How to Estimate Startup Costs for a New Business4 min read
Confused on how much money you’ll need for your startup business? Don’t worry, we have put together a simple approach to breaking down this mystery and creating a clear picture of the funds that your startup business will require.
Keep in mind that different types of small businesses will have different types of startup costs. For example, a clothing retailer might need a storefront and staff to man it, while a widget manufacturer might need manufacturing equipment, a warehouse and staff that is trained to operate the equipment. And then again, if you’re operating an online retail business, you might be doing it at home in your comfy clothes, and don’t need a facility or staff at all.
Startup costs can be sorted into six major categories:
- Cost of sales: Product inventory, raw materials, manufacturing equipment, shipping, packaging, shipping insurance, warehousing.
- Professional fees: Setting up a legal structure for your business (e.g. LLC, corporation), trademarks, copyrights, patents, drafting partnership and non-disclosure agreements, attorney fees for ongoing consultation, retaining an accountant.
- Technology costs: Computer hardware, computer software, printers, cell phones, PDAs, website development and maintenance, high-speed internet access, servers, security measures, IT consulting.
- Administrative costs: Various types of business insurance, office supplies, licenses and permits, express shipping and postage, product packaging, parking, rent, utilities, phones, copier, fax machine, desks, chairs, filing cabinets – anything else you need to have on a daily basis to operate a business.
- Sales and marketing costs: Printing of stationery, marketing materials, advertising, public relations, event or trade show attendance or sponsorship, trade association or chamber of commerce membership fees, travel and entertainment for client meetings, mailing or lead lists.
- Wages and benefits: Employee salaries, payroll taxes, benefits, workers compensation.
FACTOR IN STARTUP TIME
A critical component to creating an accurate startup cost estimate is to determine the length of time it will take you to open your startup business. Every business will be different, if you’re opening up a restaurant versus opening up an online business. No matter the business type, take into account everything you will spend, from the moment you kickoff the startup process, through the time you’re ready to sell a product of service. If you need six months from the time you sign a lease to the time you can put the “OPEN” sign on the front window, calculate how much money you will need for salaries, electricity, rent, etc., during those six months.
RESEARCH SPECIFIC COSTS FOR YOUR TYPE OF BUSINESS
There’s a variety of resources you can tap into to understand specific costs associated with your startup business.
Also make sure you check out your industry’s trade association. It should have an active group of members who are going through or have successfully navigated the startup process, and they typically will be happy to share tips with you. You might even get access to sample business plans and checklists for your market niche, but most importantly, you’ll find out which hidden costs to be wary of in your industry.
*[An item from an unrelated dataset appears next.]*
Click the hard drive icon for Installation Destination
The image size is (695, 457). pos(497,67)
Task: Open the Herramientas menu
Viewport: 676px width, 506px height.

Take every opportunity you can to network with business owners in your industry, whether it’s online or in person. They will have the best understanding of how the costs of a typical business in your industry balance out across those six categories. With that knowledge, you’ll be able to create a reasonable cost estimate for starting a business of your own.
ASSEMBLE ALL OF THE PIECES TOGETHER
Once you’ve pulled together the costs for your startup business, put together a Cash Management Report, which will help you project your monthly cash flow.
Above all, be realistic when calculating startup costs for your new business. The first calculation may not be the right one. Continue to refine your analysis until you’re satisfied with the final number, and then do yourself the favor of adding a miscellaneous line item for 10% of your total budget. You’ll spend more than you think to get your that dream startup business going, and the “miscellaneous” category will cover any unexpected costs.
At MCDA CCG we’ve helped countless entrepreneurs build the business of their dreams. Our team of startup experts can assist you with budgeting, forecasting sales, identifying your target market, and much more. With our startup service you gain free access to our HR Services, where we give you a complimentary start to your business with employee handbooks, safety documentation, and payroll set up. Want to learn more? Contact us today by calling (657) 258-0577 or emailing [email protected]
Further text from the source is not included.